Many studies indicate an effect on prognosis of other risk factors such as tumor localization, tumor size > 2 cm, Bokhman tumor type II, or G3 grade [28, 30–33]. While the effect of G3 grade or some type of histopathologic type II tumor type does not leave room for doubt, the role of tumor size or location is questionable among many researchers [34, 35]. No statistically significant effects of the above described risk factors on OS or DFS were reported in the study group. These results may, however, be associated with a small number of patients with particular risk factors and a low number of recurrences and deaths in the analyzed group of patients.

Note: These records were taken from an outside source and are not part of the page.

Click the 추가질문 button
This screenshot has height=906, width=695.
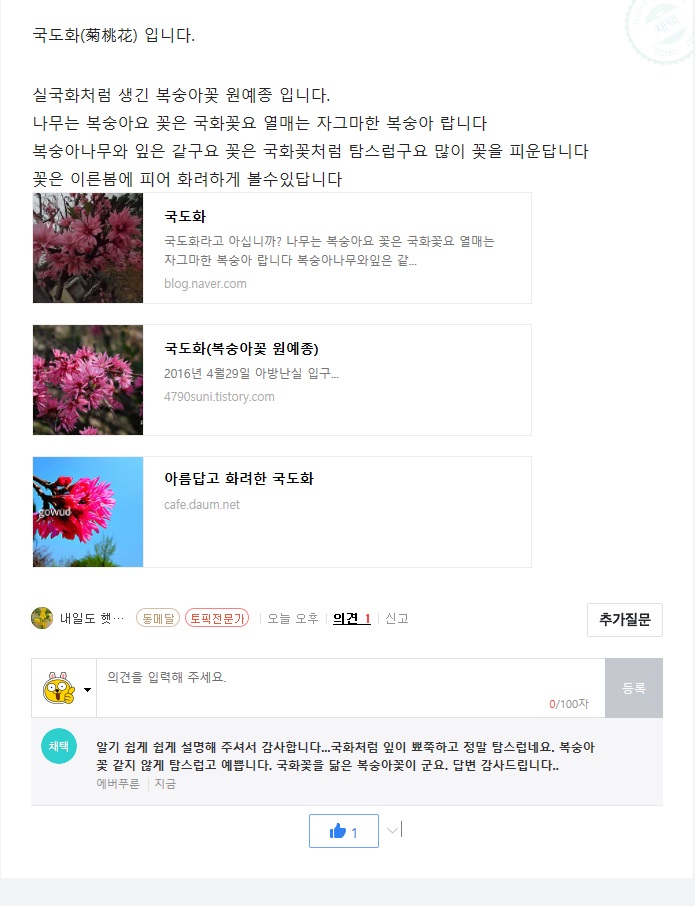click(x=625, y=620)
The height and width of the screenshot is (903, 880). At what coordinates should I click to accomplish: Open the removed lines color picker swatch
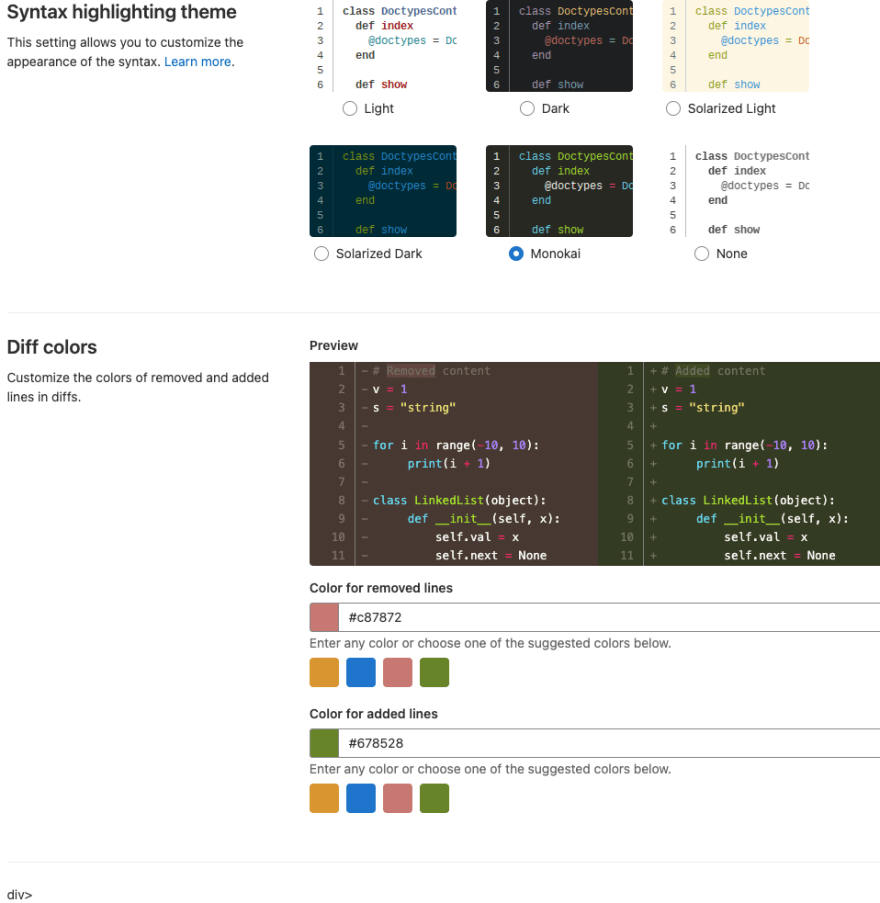pos(324,617)
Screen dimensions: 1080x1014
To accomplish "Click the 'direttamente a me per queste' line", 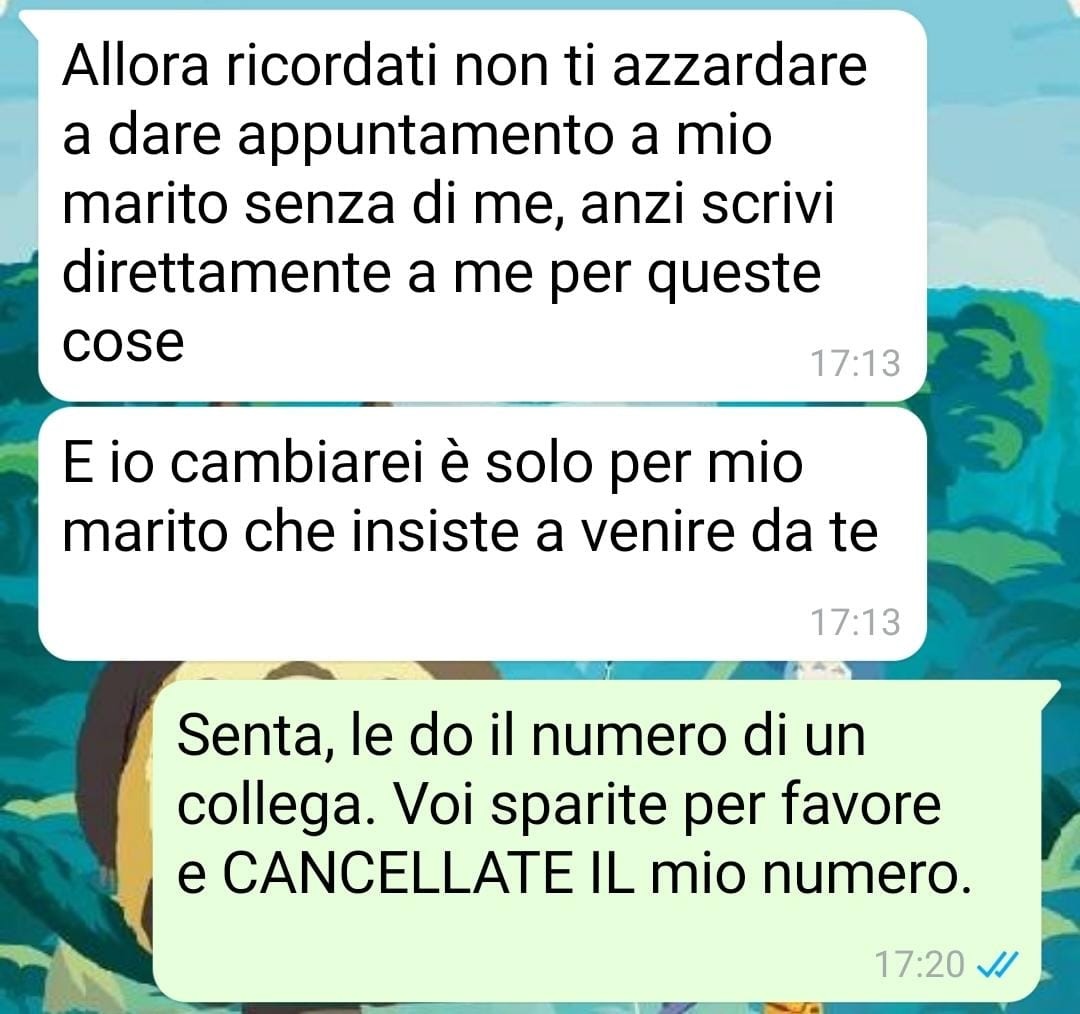I will 442,274.
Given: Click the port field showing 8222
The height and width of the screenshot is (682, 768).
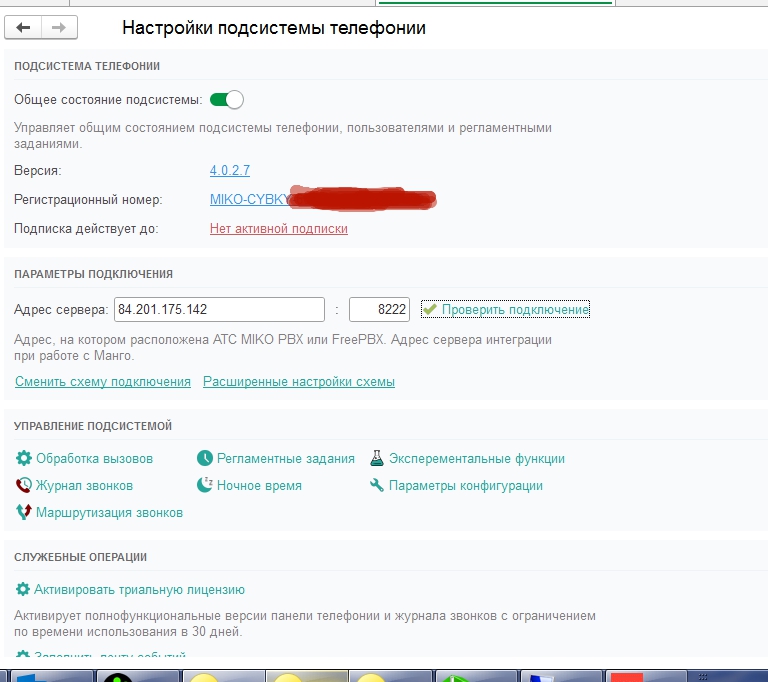Looking at the screenshot, I should click(x=379, y=310).
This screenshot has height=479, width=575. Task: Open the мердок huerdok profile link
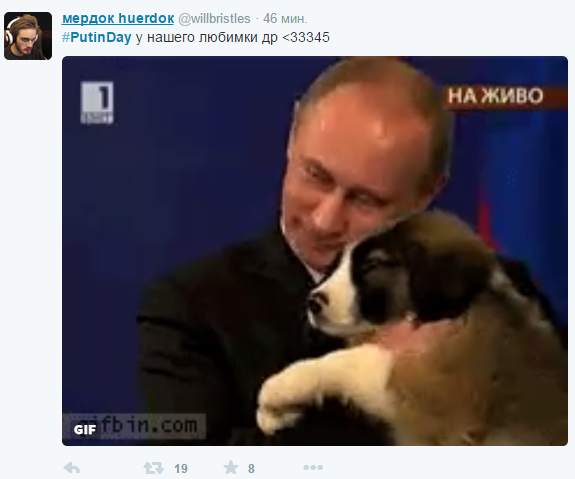[x=118, y=18]
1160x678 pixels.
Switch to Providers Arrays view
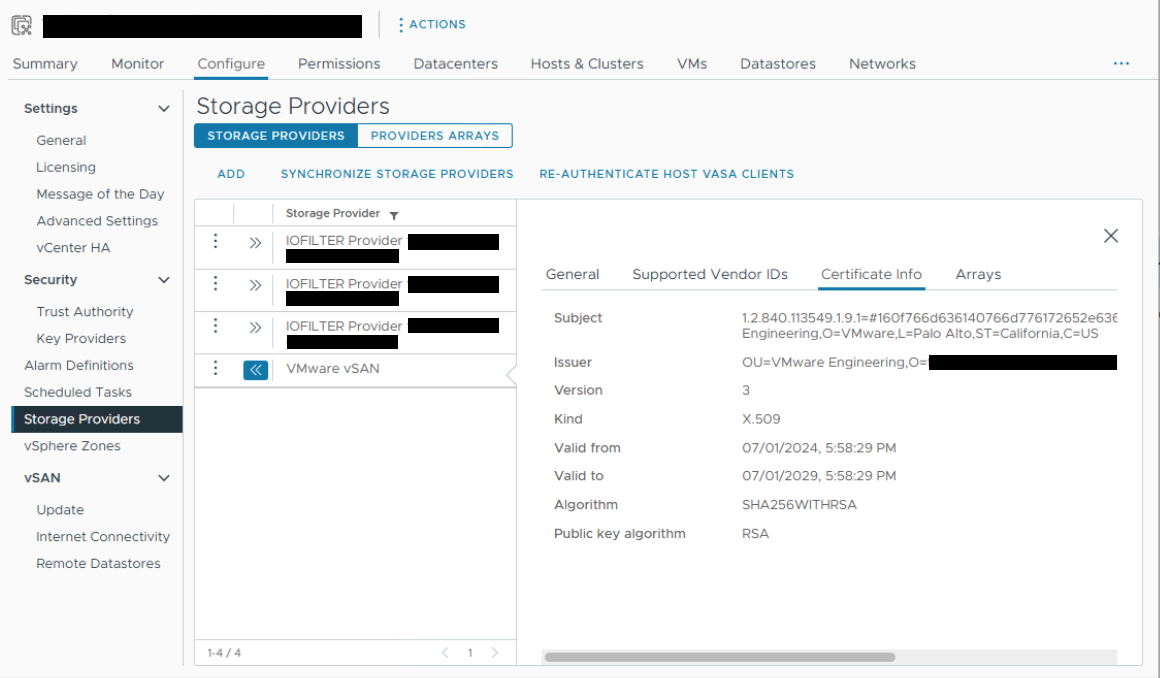(x=435, y=136)
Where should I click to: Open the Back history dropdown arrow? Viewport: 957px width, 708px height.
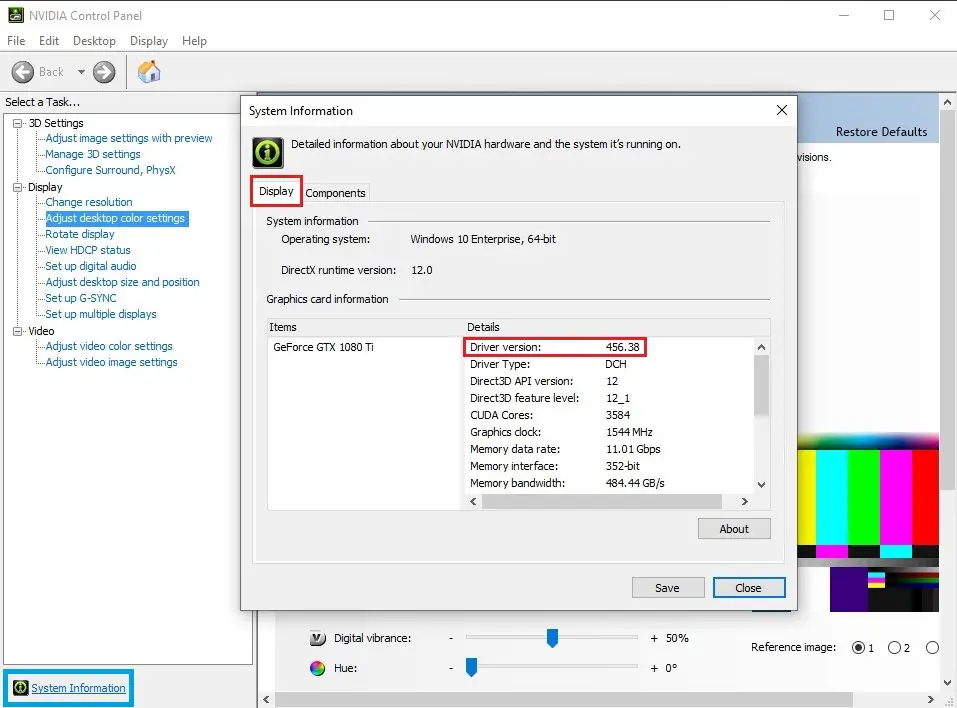[81, 72]
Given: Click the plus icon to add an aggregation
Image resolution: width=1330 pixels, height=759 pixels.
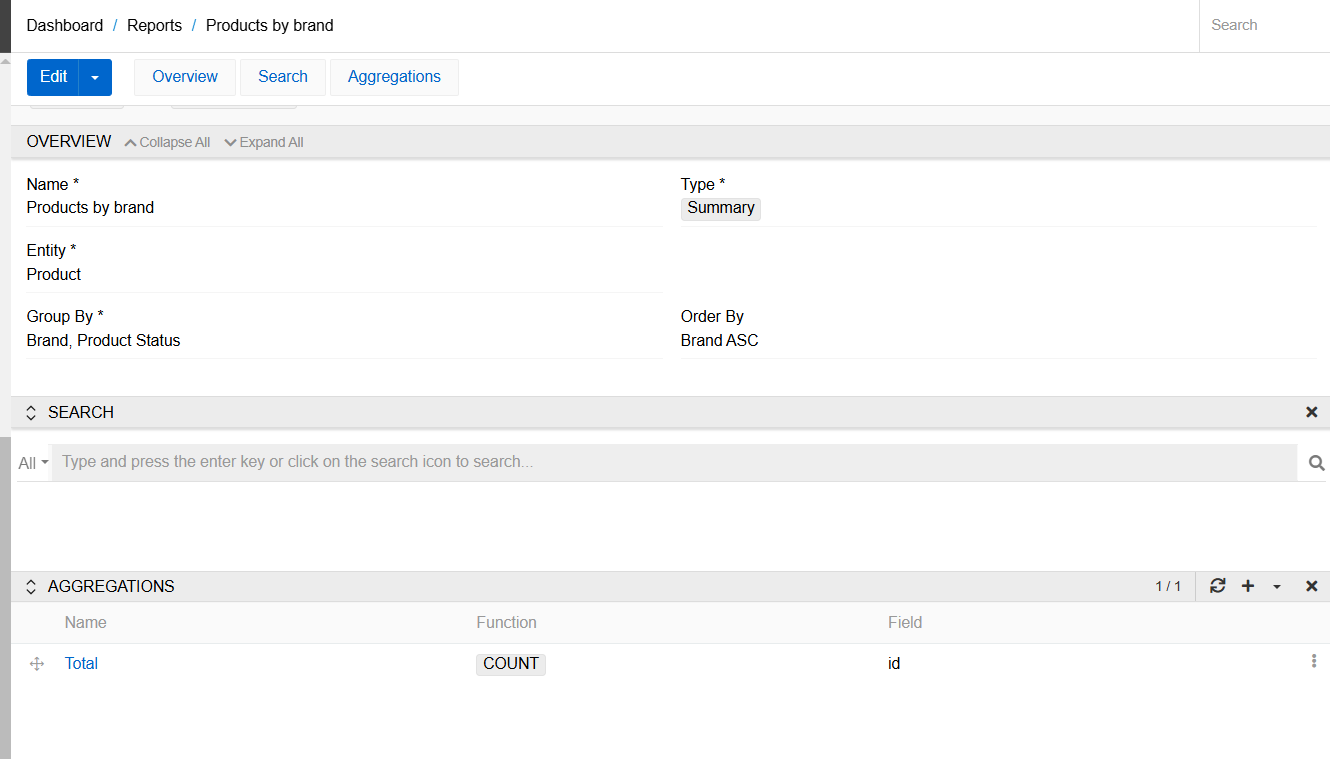Looking at the screenshot, I should pyautogui.click(x=1248, y=586).
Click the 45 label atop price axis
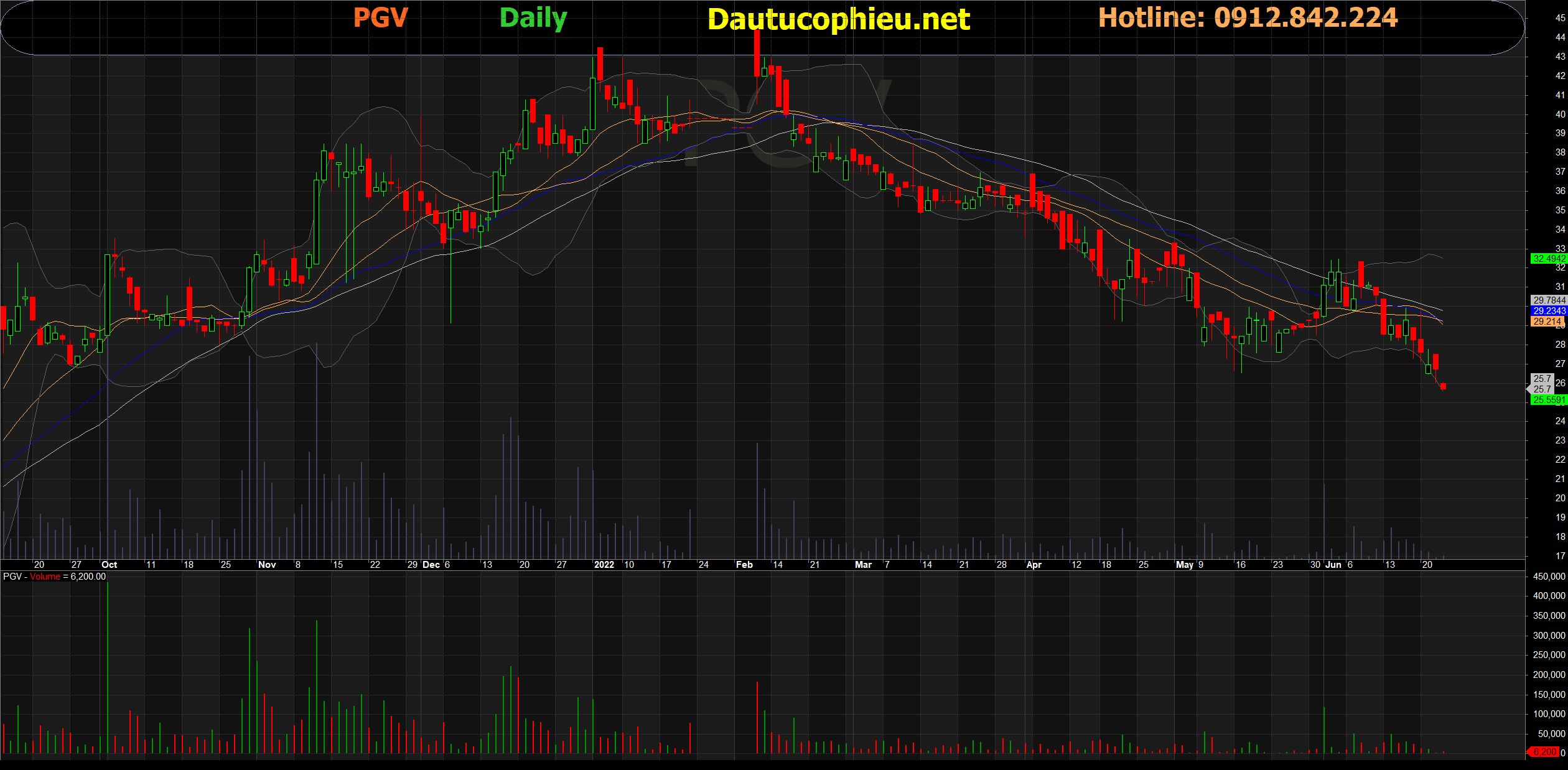1568x770 pixels. (x=1560, y=18)
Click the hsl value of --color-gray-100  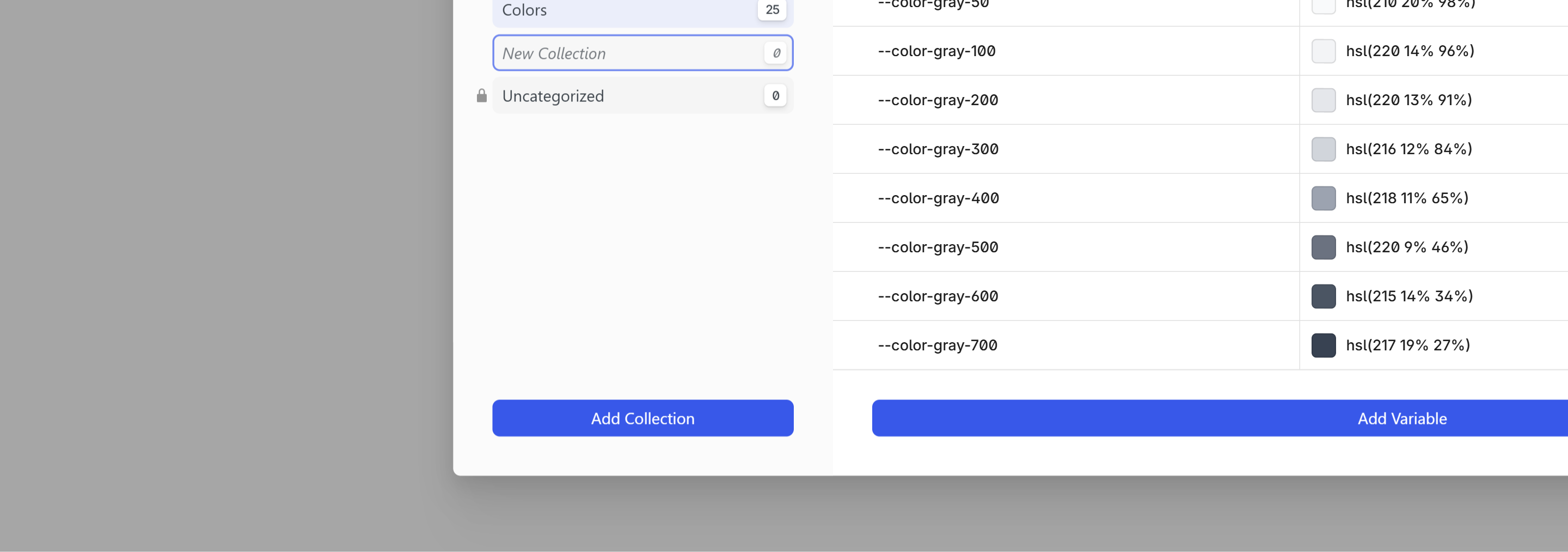click(1409, 51)
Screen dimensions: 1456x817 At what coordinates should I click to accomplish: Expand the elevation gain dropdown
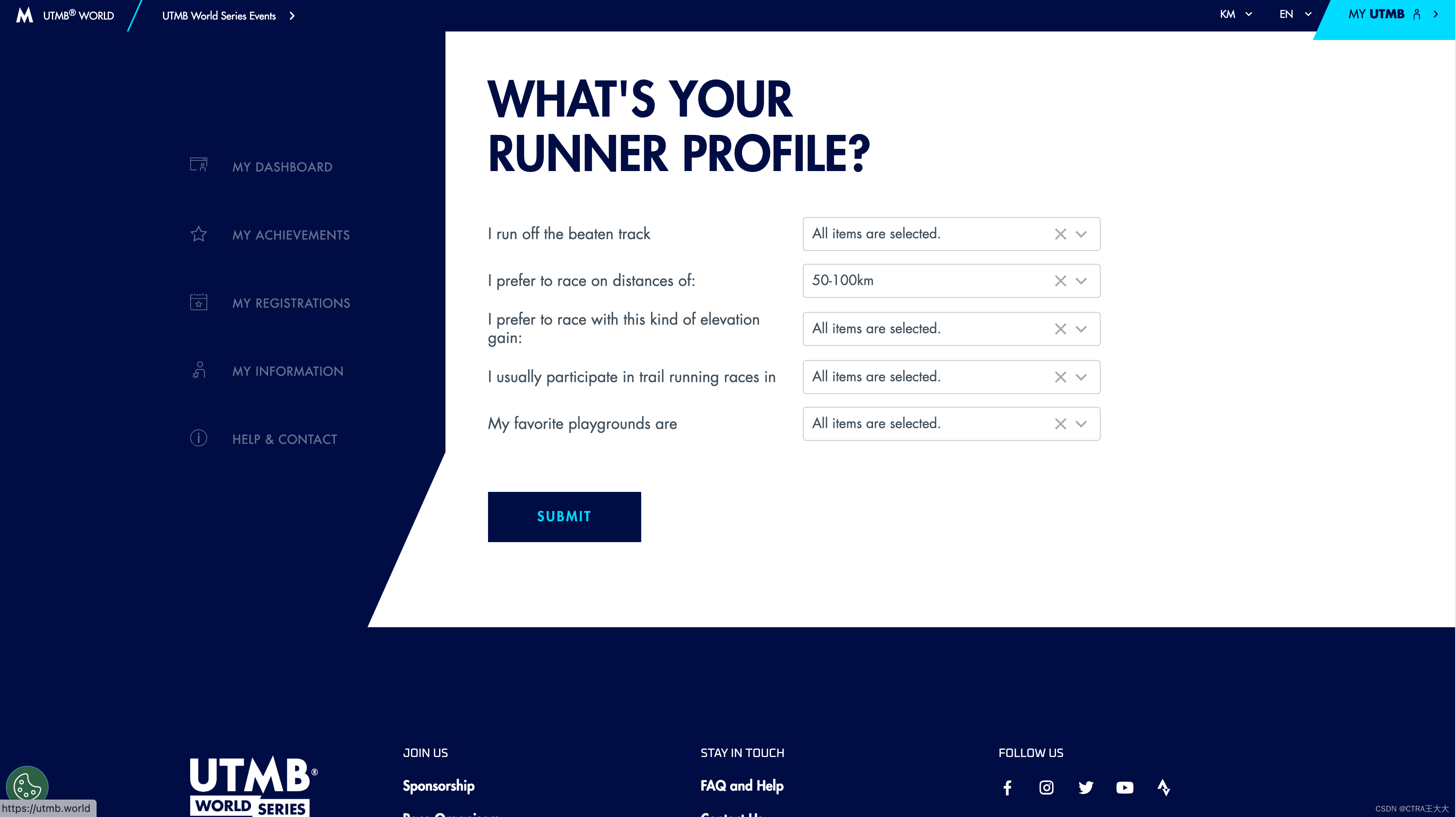pyautogui.click(x=1081, y=329)
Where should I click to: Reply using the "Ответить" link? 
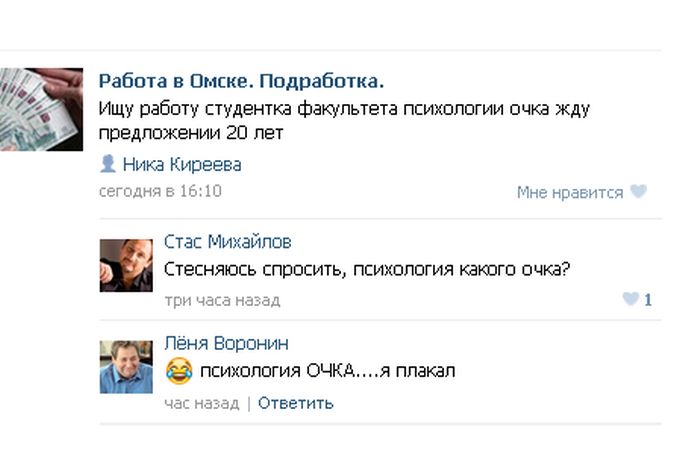tap(296, 403)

The limitation of the study was a retrospective analysis of patients. This analysis included more than 10 years of follow-up, during which indications for adjuvant therapy were evolved to reduce brachytherapy. This causes an unequal distribution of some risk factors in both groups; however, a small percentage of them does not seem to affect the final outcomes. Another reason was the tendency to select patients depending on the type of risk factors like LUSI, size of tumor, and histopathologic type and grade.

5. Conclusion

Among patients with early endometrial cancer the prognosis is good, regardless of treatment administered. Brachytherapy effects on OS, DFS, and LRFS have not been demonstrated. Based on the above data, patients from the low- and intermediate-risk groups should be observed after surgical treatment. The use of brachytherapy in the low-risk group (FIGO IA, G1, 2, and no risk factors) may reduce the incidence of localized recurrences in the vagina although, due to the small percentage of relapses, these differences are not statistically significant. In the medium-risk group (IB and/or risk factors) there was no reduction in the rate of relapse after brachytherapy. Because of the lower OS in the medium-risk group, compared to the low-risk group, further research is needed to find new treatments that will improve the outcome.

The clinical stage of FIGO IB increases the risk of recurrence, although it has no effect on survival. The older age deteriorates overall survival, without affecting disease-free survival. Factors such as tumor size, low tumor location, G3, or Bokhman type II do not affect prognosis, although due to the low rate of relapses and deaths, as well as the small number of patients with particular factors, this issue requires further investigation on a larger group of patients.